## BEGIN Text to read
3c. Take the minimum of max_stake, max_stake_from_aggregate, and the original stake. If the result is less than user.min_stake, reject the bet entirely with "This market is currently unavailable at these odds."

3d. If the stake was reduced, set stake_reduction_reason to PER_CLICK_LIMIT or AGGREGATE_LIMIT.

3e. After accepting the bet, atomically increment the Redis aggregate counter: INCRBY agg_win:{user_id}:{date} {potential_win}. Set TTL to end of day if not already set.

What can go wrong:

Redis unavailable for aggregate check: Fall back to a PostgreSQL query -- SELECT SUM(potential_win) FROM bets WHERE user_id = $1 AND created_at >= $today. Adds ~15ms but is correct.
Two simultaneous bets both read the same aggregate before either increments: The 10% buffer on the aggregate limit absorbs this. The INCRBY is atomic, so the second bet will see the updated value for subsequent bets.

Error handling: If reduced stake is below minimum, return status: REJECTED, reason: BELOW_MINIMUM.

Step 4: Matrix Version Capture (1ms)
## END Text to read
[Prompt 1]: Reproduce the stake-limit text verbatim between "Redis unavailable for" and "REJECTED, reason: BELOW_MINIMUM.", inclusive.
The stake-limit text and the entries come from separate sources.
## BEGIN The data
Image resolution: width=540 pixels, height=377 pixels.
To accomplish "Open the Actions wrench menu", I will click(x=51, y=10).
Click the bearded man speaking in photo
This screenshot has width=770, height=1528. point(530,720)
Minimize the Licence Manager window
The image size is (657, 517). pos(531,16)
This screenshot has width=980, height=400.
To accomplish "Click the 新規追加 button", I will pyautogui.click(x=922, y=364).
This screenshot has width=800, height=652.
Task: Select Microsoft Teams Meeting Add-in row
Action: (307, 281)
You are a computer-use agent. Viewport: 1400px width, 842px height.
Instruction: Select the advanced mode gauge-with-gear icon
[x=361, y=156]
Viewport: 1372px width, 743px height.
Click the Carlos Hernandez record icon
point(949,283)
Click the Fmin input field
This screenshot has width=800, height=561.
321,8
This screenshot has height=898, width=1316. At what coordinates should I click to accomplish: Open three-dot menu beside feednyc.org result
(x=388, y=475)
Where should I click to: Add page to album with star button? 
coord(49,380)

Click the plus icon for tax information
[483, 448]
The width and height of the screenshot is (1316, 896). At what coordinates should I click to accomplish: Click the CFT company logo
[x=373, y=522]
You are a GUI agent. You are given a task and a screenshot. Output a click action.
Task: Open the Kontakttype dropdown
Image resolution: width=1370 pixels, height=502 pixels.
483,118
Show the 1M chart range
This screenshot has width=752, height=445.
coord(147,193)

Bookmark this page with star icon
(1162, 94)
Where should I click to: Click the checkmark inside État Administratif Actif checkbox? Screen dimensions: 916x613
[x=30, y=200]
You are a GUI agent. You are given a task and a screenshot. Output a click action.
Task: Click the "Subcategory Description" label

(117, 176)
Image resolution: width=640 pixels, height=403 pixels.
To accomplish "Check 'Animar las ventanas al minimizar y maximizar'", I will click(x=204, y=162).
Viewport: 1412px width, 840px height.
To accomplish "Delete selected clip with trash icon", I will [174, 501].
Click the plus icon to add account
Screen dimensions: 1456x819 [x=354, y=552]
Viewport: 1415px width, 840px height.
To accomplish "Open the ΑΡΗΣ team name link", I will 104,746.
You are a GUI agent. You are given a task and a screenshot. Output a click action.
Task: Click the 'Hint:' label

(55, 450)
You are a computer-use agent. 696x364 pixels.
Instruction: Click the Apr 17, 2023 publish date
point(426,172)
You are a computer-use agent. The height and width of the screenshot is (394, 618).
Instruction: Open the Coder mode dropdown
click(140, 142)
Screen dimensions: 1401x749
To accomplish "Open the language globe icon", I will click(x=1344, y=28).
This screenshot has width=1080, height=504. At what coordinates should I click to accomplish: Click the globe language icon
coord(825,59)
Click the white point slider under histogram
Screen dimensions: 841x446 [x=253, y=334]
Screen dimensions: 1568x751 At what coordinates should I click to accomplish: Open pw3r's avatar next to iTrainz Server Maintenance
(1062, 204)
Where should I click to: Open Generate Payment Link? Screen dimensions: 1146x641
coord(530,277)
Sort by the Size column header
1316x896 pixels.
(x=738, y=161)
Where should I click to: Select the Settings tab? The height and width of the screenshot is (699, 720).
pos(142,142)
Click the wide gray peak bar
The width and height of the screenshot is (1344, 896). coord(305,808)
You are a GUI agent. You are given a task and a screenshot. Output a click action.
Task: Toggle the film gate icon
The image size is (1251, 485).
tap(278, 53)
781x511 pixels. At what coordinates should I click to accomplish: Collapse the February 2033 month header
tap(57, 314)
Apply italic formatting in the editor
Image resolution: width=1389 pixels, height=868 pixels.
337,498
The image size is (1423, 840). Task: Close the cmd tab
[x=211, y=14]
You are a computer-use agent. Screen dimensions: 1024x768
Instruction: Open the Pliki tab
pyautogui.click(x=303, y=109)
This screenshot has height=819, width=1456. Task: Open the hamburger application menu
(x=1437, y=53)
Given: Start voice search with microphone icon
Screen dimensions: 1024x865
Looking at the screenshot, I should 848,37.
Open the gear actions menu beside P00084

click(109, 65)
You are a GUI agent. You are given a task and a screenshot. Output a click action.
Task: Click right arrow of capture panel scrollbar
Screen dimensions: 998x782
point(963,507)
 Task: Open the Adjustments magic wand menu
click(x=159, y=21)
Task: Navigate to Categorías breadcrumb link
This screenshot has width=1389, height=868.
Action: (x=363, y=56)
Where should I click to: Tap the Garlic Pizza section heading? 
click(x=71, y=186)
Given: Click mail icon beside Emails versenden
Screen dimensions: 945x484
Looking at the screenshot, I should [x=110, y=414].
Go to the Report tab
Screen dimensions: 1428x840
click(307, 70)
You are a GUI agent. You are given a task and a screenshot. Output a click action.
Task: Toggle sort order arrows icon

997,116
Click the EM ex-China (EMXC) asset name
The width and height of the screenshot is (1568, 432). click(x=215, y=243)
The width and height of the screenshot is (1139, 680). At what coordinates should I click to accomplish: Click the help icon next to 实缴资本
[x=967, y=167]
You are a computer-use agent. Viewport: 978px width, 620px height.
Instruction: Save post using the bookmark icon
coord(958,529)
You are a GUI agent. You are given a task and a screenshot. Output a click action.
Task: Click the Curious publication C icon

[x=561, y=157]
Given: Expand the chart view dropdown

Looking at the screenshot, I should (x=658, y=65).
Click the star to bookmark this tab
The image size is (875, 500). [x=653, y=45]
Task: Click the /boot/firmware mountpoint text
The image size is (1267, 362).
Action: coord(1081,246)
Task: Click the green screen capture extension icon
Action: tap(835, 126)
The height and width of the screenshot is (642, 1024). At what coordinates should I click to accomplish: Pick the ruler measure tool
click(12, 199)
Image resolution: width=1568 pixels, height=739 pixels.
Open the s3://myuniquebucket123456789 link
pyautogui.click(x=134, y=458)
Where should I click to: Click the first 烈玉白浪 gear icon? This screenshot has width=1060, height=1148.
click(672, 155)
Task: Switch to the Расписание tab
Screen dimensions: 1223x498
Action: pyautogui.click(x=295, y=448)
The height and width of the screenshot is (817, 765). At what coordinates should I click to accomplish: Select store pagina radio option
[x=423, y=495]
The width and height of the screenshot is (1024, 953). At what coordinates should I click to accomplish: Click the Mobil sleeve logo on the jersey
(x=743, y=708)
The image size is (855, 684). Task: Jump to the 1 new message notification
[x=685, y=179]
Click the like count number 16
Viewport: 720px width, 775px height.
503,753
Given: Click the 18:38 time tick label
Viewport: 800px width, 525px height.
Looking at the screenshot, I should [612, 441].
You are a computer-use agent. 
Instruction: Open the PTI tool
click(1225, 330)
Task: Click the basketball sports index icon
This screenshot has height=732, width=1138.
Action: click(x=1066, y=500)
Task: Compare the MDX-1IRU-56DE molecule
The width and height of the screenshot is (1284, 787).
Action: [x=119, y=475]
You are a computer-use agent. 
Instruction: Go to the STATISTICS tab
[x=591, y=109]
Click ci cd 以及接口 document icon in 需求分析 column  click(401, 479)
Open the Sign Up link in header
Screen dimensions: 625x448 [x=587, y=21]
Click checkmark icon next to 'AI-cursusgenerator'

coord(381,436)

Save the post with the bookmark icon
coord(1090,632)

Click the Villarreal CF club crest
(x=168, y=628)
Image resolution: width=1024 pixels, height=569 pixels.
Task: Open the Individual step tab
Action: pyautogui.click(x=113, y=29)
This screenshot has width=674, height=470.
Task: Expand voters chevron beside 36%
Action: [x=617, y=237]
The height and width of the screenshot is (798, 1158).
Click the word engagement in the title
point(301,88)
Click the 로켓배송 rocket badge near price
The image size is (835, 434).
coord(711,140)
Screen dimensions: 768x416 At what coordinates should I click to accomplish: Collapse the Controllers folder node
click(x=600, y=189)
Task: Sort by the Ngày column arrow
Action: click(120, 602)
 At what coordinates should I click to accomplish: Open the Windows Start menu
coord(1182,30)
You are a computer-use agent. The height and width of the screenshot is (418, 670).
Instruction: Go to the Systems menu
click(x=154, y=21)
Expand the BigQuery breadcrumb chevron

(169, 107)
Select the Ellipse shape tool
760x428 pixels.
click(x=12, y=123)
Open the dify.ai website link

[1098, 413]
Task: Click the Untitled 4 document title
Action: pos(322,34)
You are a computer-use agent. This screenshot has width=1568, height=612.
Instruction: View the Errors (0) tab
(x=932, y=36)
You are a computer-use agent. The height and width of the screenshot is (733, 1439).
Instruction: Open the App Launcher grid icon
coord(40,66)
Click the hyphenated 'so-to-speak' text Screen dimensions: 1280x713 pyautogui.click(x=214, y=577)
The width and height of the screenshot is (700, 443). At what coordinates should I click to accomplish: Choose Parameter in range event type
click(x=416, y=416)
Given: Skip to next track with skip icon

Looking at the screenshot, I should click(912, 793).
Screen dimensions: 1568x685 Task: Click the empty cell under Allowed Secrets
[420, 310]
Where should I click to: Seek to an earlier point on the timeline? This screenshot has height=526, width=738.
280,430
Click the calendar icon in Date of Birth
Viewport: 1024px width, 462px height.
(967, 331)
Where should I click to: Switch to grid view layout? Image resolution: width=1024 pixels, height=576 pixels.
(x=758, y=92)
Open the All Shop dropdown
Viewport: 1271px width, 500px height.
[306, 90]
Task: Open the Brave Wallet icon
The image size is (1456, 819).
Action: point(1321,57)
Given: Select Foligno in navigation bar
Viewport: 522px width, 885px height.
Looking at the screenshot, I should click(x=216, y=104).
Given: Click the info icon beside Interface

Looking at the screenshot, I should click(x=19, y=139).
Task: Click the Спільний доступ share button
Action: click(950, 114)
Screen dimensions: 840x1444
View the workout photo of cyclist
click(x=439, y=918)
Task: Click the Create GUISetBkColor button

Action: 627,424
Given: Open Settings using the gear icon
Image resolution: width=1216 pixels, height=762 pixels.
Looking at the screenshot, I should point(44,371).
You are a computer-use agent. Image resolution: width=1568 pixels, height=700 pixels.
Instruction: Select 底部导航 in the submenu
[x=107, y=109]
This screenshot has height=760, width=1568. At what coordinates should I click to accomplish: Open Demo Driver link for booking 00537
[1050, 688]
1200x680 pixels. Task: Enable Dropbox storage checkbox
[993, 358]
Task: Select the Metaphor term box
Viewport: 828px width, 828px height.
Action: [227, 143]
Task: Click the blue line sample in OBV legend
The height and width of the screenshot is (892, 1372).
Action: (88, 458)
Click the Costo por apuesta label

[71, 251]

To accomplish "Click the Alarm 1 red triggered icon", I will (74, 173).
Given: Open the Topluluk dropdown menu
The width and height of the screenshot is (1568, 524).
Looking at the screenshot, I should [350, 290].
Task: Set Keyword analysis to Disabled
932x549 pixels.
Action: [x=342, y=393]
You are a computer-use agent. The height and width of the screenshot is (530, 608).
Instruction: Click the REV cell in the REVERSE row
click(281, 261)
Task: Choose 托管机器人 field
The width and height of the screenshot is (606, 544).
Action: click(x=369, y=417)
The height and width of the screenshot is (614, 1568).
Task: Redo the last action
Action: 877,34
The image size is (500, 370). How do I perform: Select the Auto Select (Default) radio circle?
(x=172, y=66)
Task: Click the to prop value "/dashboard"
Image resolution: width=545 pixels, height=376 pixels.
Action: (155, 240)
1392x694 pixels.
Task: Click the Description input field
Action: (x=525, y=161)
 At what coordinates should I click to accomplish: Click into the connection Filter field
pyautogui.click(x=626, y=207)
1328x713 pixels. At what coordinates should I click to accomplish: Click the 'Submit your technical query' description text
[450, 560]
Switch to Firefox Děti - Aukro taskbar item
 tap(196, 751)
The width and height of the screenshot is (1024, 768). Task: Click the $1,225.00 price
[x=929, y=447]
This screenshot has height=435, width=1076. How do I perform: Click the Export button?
## END The data
[Prompt 2]: Please rewrite the entries from the line containing "Task: Click the to" through the last entry, replacing "Export" with "Download" and leaving everything else unchanged.

[Worked answer 1]:
Redis unavailable for aggregate check: Fall back to a PostgreSQL query -- SELECT SUM(potential_win) FROM bets WHERE user_id = $1 AND created_at >= $today. Adds ~15ms but is correct.
Two simultaneous bets both read the same aggregate before either increments: The 10% buffer on the aggregate limit absorbs this. The INCRBY is atomic, so the second bet will see the updated value for subsequent bets.

Error handling: If reduced stake is below minimum, return status: REJECTED, reason: BELOW_MINIMUM.

[Worked answer 2]:
Task: Click the to prop value "/dashboard"
Image resolution: width=545 pixels, height=376 pixels.
Action: (155, 240)
1392x694 pixels.
Task: Click the Description input field
Action: (x=525, y=161)
 At what coordinates should I click to accomplish: Click into the connection Filter field
pyautogui.click(x=626, y=207)
1328x713 pixels. At what coordinates should I click to accomplish: Click the 'Submit your technical query' description text
[450, 560]
Switch to Firefox Děti - Aukro taskbar item
 tap(196, 751)
The width and height of the screenshot is (1024, 768). Task: Click the $1,225.00 price
[x=929, y=447]
This screenshot has height=435, width=1076. How do I perform: Click the Download button?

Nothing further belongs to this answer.